Practical Code Examples
1. Create Dummy Dataframe
When I am experimenting with new concepts or unfamiliar functions, I usually create a dummy dataframe. This allows me to quickly try out new packages or ideas from blog posts.
import pandas as pd
df = pd.DataFrame({
"A": ["a", "b", "a"],
"B": ["b", "a", "c"],
"C": [1, 2, 3],
})
print(df.head())
A B C
0 a b 1
1 b a 2
2 a c 3
2. Change Data Type/Column Name with Dictionary
It is easier and more readable to do Dataframe operation with dictionary.
import pandas as pd
df_a = pd.DataFrame({
"A": ["a", "b", "a"],
"B": ["1", "2", "3"],
"C": [1, 2, 3],
"D": ["2022-01-02", "2022-01-01", "2022-01-03"],
})
dtype0 = {
'A': 'str',
'B': 'int64',
'C': 'int64',
'D': 'datetime64[ns]',
}
df_b = df_a.astype(dtype0)
df_b.rename(
columns={"D": "start_date"},
inplace=True,
)
print(df_a.dtypes)
print(df_b.dtypes)
# Before (df_a)
A object
B object
C int64
D object
# After (df_b)
A object
B int64
C int64
start_date datetime64[ns]
3. Print Sample Data
Sometimes when we are doing some quick exploration analysis, we usually use some dummy variable names like df_aaa
, df_bbb
. It is nice to have some utility functions to print the first few rows of the dataframe, and the variable name as well.
import traceback
import re
import pandas as pd
def print_sample_data(df, n=5):
"""
Print top n records (max: 100) of the dataframe
Args:
df (Dataframe): Dataframe
n (int): Top n records to be displayed. Max = 100
Returns:
None
Example:
df_abc = pd.DataFrame.from_dict({'col_1': [3, 2, 1, 0], 'col_2': ['a', 'b', 'c', 'd']})

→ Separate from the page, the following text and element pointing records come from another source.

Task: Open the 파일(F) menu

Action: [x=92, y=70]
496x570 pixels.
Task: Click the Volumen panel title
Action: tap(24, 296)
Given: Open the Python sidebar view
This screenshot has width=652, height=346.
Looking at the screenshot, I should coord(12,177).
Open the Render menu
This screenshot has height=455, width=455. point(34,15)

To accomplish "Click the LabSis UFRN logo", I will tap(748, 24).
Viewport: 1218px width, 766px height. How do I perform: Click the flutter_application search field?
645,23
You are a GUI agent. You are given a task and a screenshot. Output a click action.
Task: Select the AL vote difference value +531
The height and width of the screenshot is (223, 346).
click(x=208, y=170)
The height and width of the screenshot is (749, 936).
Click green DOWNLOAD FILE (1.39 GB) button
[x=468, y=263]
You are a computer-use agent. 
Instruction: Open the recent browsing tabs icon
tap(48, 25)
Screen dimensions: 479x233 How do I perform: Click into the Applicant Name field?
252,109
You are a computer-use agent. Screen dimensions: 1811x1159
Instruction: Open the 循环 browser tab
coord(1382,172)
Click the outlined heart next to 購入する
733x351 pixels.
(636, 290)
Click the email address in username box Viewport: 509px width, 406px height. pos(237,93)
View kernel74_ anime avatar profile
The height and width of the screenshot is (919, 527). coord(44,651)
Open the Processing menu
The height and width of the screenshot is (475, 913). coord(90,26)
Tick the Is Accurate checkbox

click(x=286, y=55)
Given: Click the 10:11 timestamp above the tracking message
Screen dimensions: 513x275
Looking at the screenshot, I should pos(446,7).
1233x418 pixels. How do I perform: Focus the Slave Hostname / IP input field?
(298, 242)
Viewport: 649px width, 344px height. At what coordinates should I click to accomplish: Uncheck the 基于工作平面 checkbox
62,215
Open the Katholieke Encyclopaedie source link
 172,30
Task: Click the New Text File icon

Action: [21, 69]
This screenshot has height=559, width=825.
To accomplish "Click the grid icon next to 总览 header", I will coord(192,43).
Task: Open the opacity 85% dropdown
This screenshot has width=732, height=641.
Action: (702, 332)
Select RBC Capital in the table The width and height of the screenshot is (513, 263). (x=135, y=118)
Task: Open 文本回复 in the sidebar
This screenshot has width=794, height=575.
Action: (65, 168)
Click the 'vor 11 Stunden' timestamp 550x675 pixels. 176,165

print_sample_data(df=df_abc, n=5)
"""
stack = traceback.extract_stack()
filename, lineno, function_name, code = stack[-2]
vars_name = re.compile(r"\((.*?)\).*$").search(code).groups()[0]
if n >= 100:
n = 100
print("\n---------------")
print(f"{vars_name}, shape={df.shape}\n")
print(df.head(n))
df_aaa = pd.DataFrame.from_dict({'col_1': [3, 2, 1, 0], 'col_2': ['a', 'b', 'c', 'd']})
df_bbb = df_aaa.copy()
print_sample_data(df_aaa, n=5)
print_sample_data(df_bbb, n=3)
---------------
df_aaa, n=5, shape=(4, 2)
col_1 col_2
0 3 a
1 2 b
2 1 c
3 0 d
---------------
df_bbb, n=3, shape=(4, 2)
col_1 col_2
0 3 a
1 2 b
2 1 c
4. Round Numeric Columns
A wrapper function to round different columns into different digits. Possible use case would be round the percentage columns to 1 d.p. and sales data to nearest hundred.
import pandas as pd
def round_df(df, cols=None, digit=1):
"""
Round the numeric columns of the dataframe if provided to the nearest sig. fig.,
Round all numeric columns if not provided.
Args
df (DataFrame): Input DataFrame
col (List[str]): List of columns to be rounded. Default None for all numeric cols
digit (int): No of digits to be round to. e.g. 1 as 1 d.p.
Returns:
df (DataFrame): DataFrame with rounded columns
"""
numeric_cols = []
if cols is not None:
# Existing columns only
numeric_cols = list(set(cols).intersection(set(df.columns)))
else:
# All numeric columns
numeric_cols = df.select_dtypes("number").columns
for col in numeric_cols:
if df[col].dtype.kind == 'f':
df[col] = round(df[col], digit)
return df
df_before = pd.DataFrame.from_dict({
'col_1': [3.4455, 2.4111, 1.03394, 0],
'col_2': [3450.4455, 2490.4111, 1000.03394, 0],
'col_3': ['a', 'b', 'c', 'd'],
})
df_after = df_before.copy()
df_after = round_df(df=df_after, cols=["col_1"], digit=1)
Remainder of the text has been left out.